TASK.
From the first entry to the last, copy everything exactly except the pictures.

---+---

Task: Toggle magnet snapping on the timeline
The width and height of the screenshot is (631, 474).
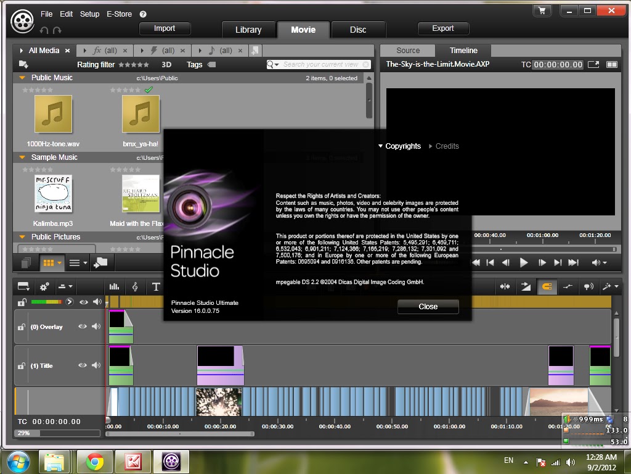Action: 547,286
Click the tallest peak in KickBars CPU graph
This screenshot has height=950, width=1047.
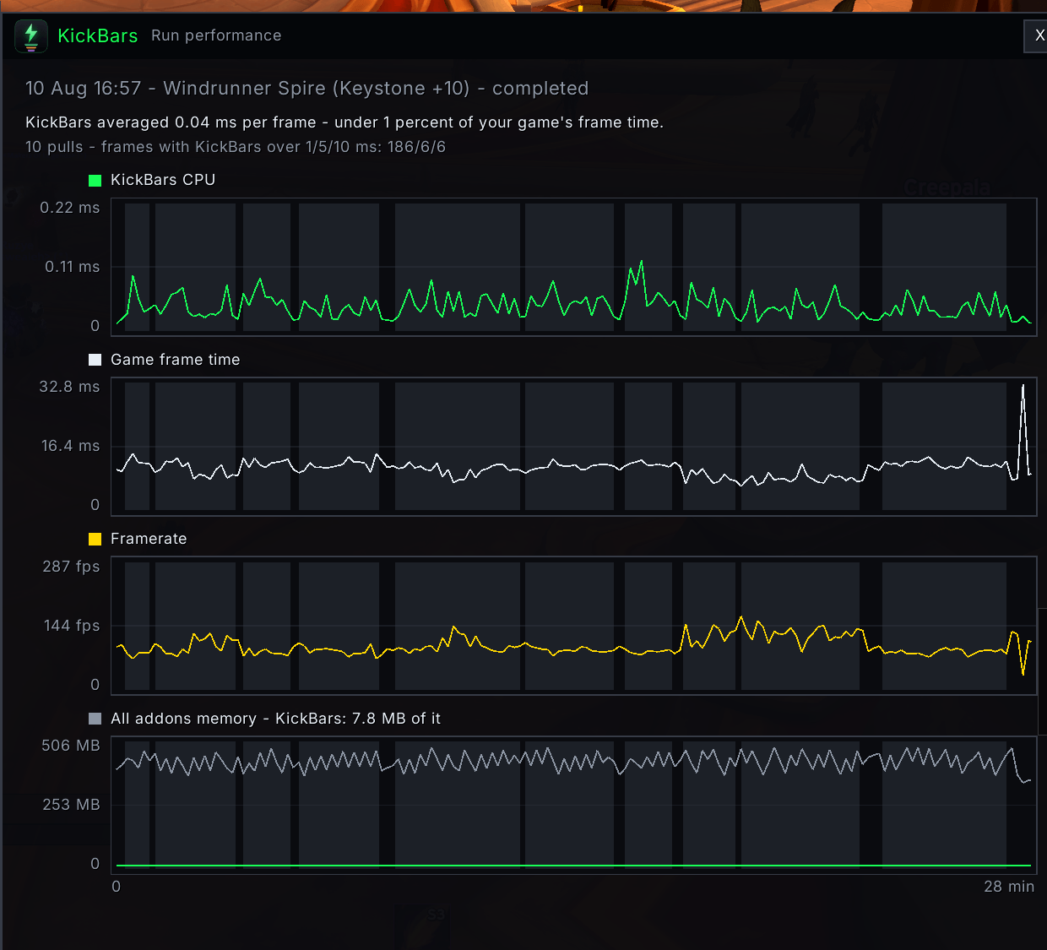[642, 261]
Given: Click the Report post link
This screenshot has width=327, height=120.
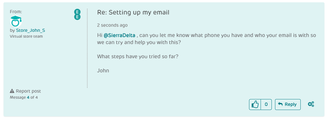Looking at the screenshot, I should tap(28, 91).
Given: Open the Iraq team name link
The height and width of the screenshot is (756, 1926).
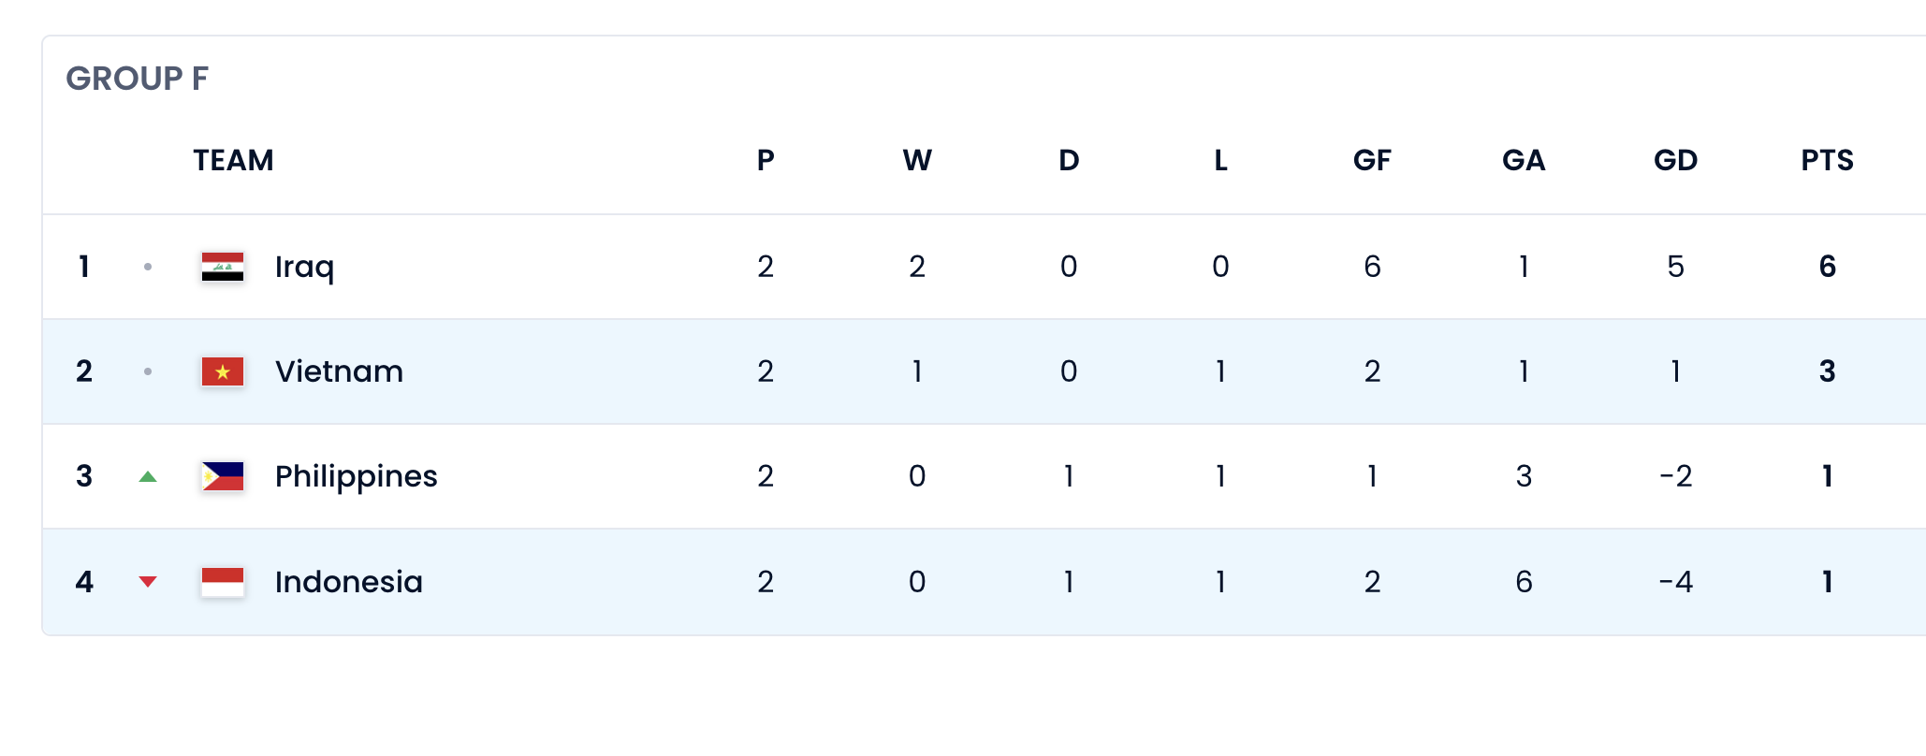Looking at the screenshot, I should (304, 267).
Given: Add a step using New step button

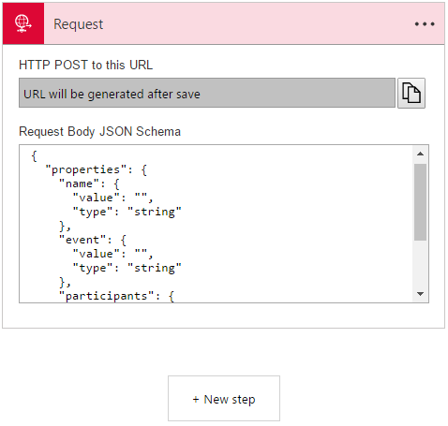Looking at the screenshot, I should pyautogui.click(x=224, y=399).
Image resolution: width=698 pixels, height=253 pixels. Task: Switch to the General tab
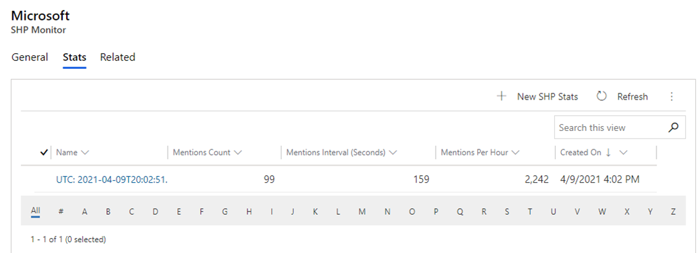pyautogui.click(x=30, y=57)
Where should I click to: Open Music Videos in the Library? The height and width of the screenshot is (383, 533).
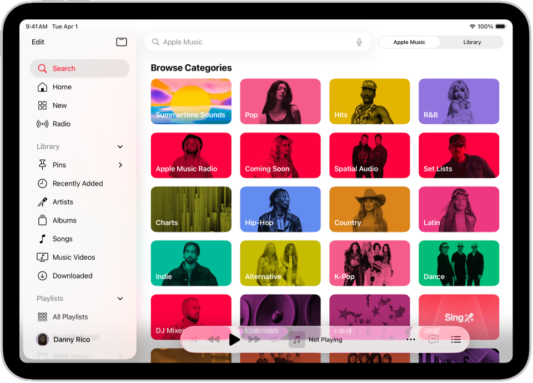pyautogui.click(x=72, y=257)
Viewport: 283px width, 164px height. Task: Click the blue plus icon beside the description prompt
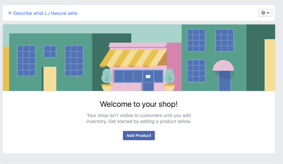[x=10, y=13]
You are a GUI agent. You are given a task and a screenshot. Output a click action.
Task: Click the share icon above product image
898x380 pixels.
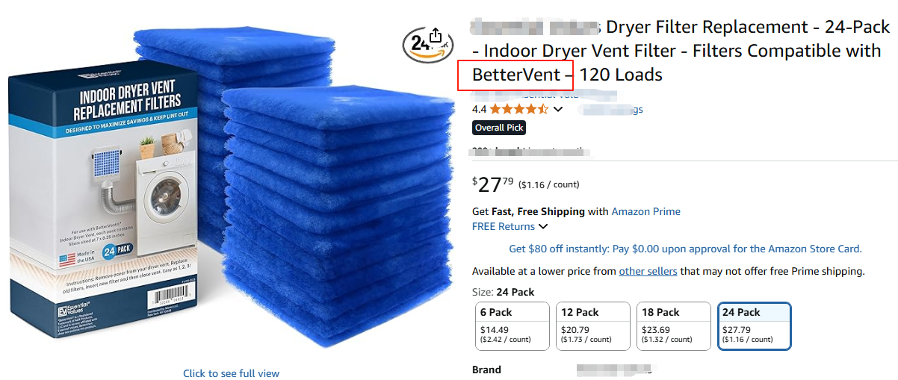tap(436, 37)
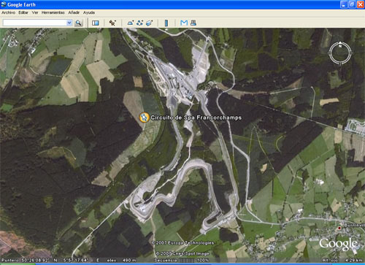
Task: Click the Circuito de Spa Francorchamps label
Action: point(196,118)
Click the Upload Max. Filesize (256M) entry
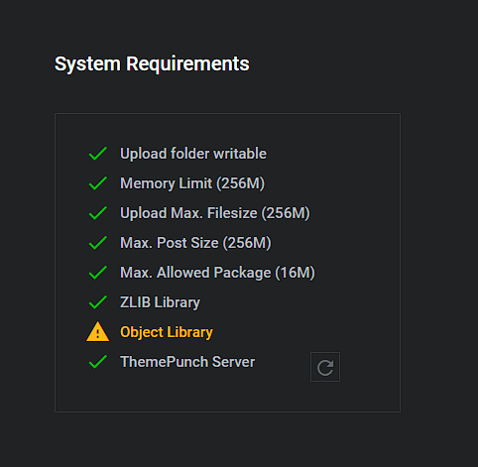The height and width of the screenshot is (467, 478). click(215, 213)
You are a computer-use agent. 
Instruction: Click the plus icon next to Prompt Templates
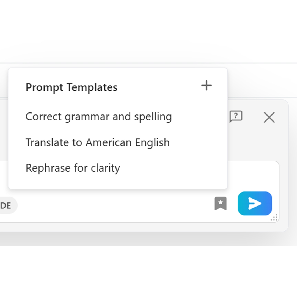[207, 86]
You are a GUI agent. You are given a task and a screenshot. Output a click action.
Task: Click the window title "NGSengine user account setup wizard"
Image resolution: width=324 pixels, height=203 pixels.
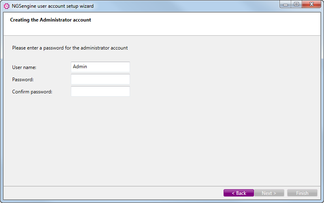[x=53, y=6]
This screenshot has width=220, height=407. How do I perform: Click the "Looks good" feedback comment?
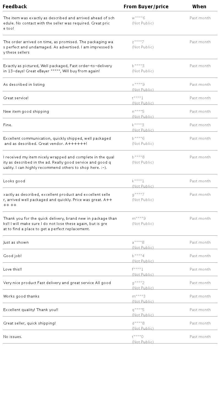coord(14,181)
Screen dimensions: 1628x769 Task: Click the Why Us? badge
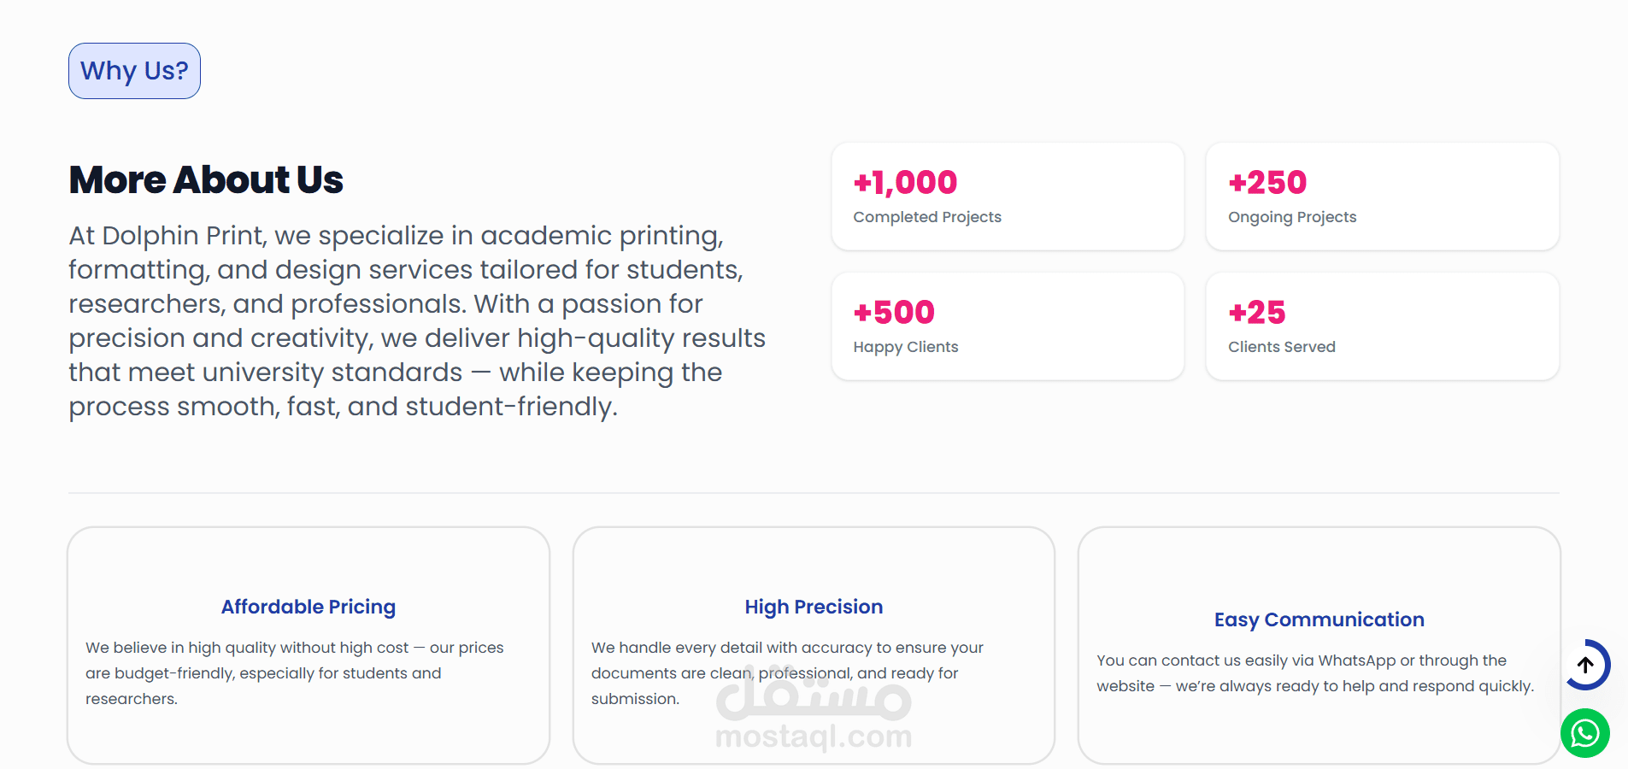tap(134, 71)
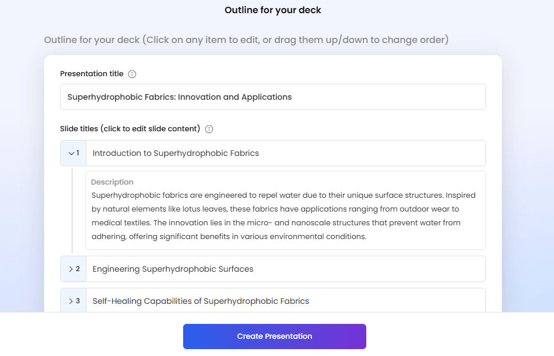Image resolution: width=554 pixels, height=356 pixels.
Task: Click the Create Presentation button
Action: pyautogui.click(x=274, y=337)
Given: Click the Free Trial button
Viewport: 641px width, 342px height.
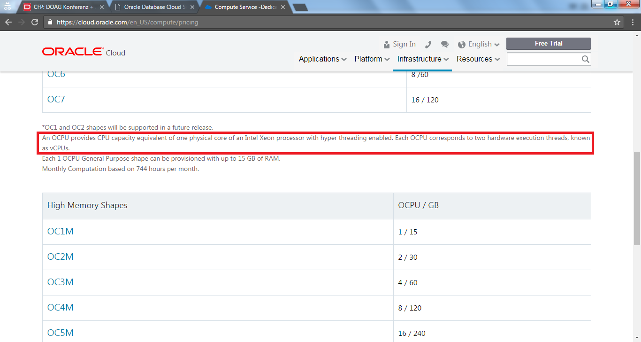Looking at the screenshot, I should [548, 43].
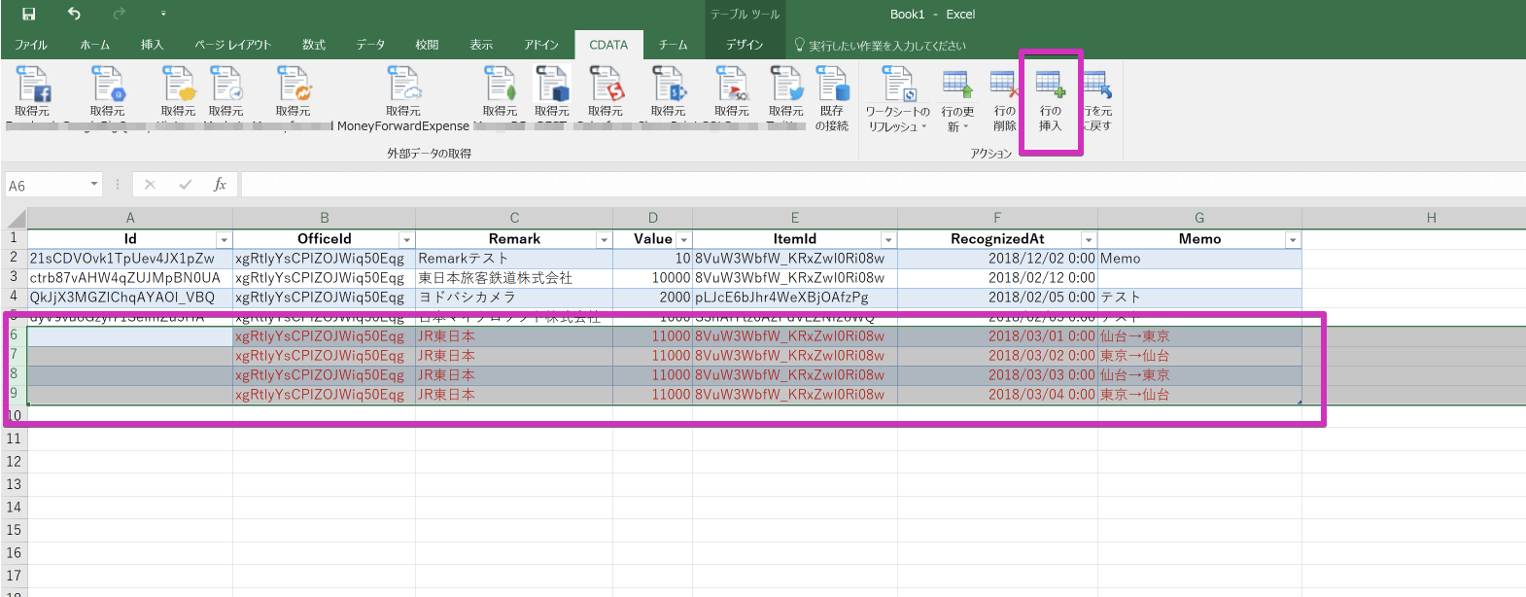Open the Name Box dropdown arrow
This screenshot has width=1526, height=597.
tap(94, 185)
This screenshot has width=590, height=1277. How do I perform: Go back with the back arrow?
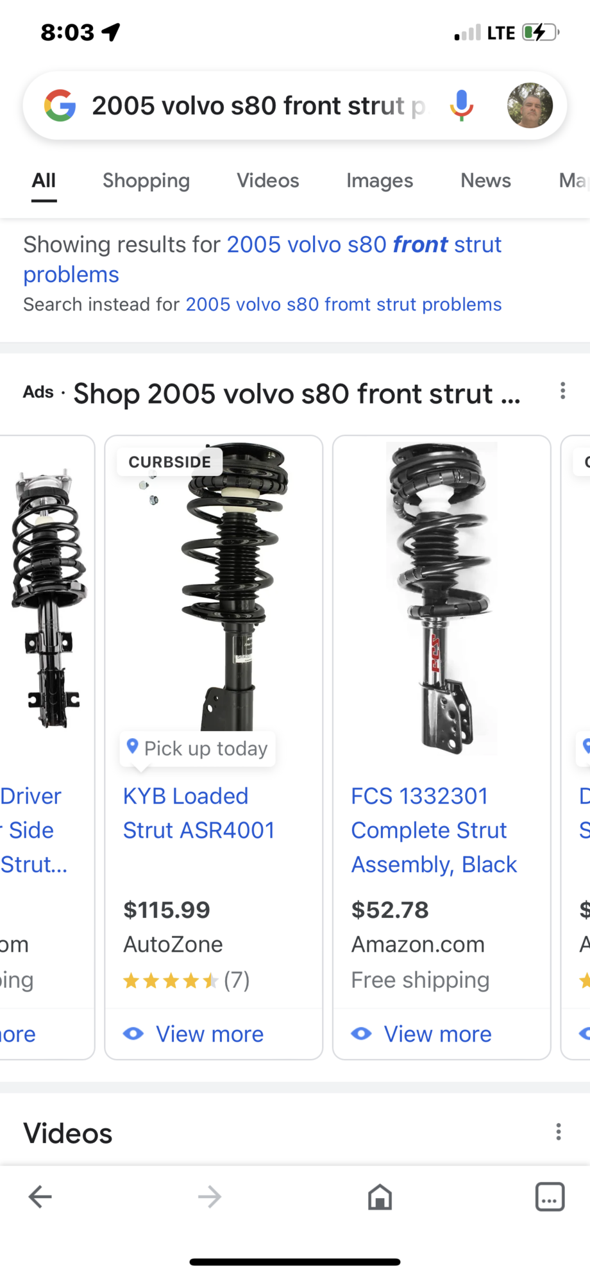[x=40, y=1196]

---+---

WRITTEN ANSWER.
Task: Toggle magnet snapping on the timeline
The width and height of the screenshot is (631, 474).
Action: 547,286
Click the tallest peak in KickBars CPU graph
This screenshot has height=950, width=1047.
[642, 261]
Given: Click the Report post link
This screenshot has width=327, height=120.
Looking at the screenshot, I should tap(28, 91).
Given: Open the Iraq team name link
The height and width of the screenshot is (756, 1926).
Looking at the screenshot, I should (304, 267).
Given: Add a step using New step button

Looking at the screenshot, I should pyautogui.click(x=224, y=399).
Image resolution: width=698 pixels, height=253 pixels. Task: Switch to the General tab
pyautogui.click(x=30, y=57)
Where should I click to: Open Music Videos in the Library? The height and width of the screenshot is (383, 533).
pyautogui.click(x=72, y=257)
Viewport: 283px width, 164px height. Task: Click the blue plus icon beside the description prompt
[x=10, y=13]
You are a GUI agent. You are given a task and a screenshot. Output a click action.
Task: Click the share icon above product image
898x380 pixels.
tap(436, 37)
Task: Click the Circuito de Spa Francorchamps label
Action: point(196,118)
Click the Upload Max. Filesize (256M) entry
The height and width of the screenshot is (467, 478). click(215, 213)
You are a computer-use agent. 
Instruction: Click the plus icon next to Prompt Templates
[207, 86]
You are a GUI agent. You are given a task and a screenshot. Output a click action.
Task: Click the window title "NGSengine user account setup wizard"
Image resolution: width=324 pixels, height=203 pixels.
[x=53, y=6]
This screenshot has width=220, height=407. How do I perform: Click the "Looks good" feedback comment?
coord(14,181)
Screen dimensions: 1628x769 Task: Click the Why Us? badge
tap(134, 71)
Image resolution: width=554 pixels, height=356 pixels.
Task: Click the Create Presentation button
Action: pyautogui.click(x=274, y=337)
Given: Click the Free Trial button
Viewport: 641px width, 342px height.
Looking at the screenshot, I should [548, 43].
Open the Name Box dropdown arrow
This screenshot has width=1526, height=597.
tap(94, 185)
This screenshot has width=590, height=1277. How do I perform: Go back with the back arrow?
[x=40, y=1196]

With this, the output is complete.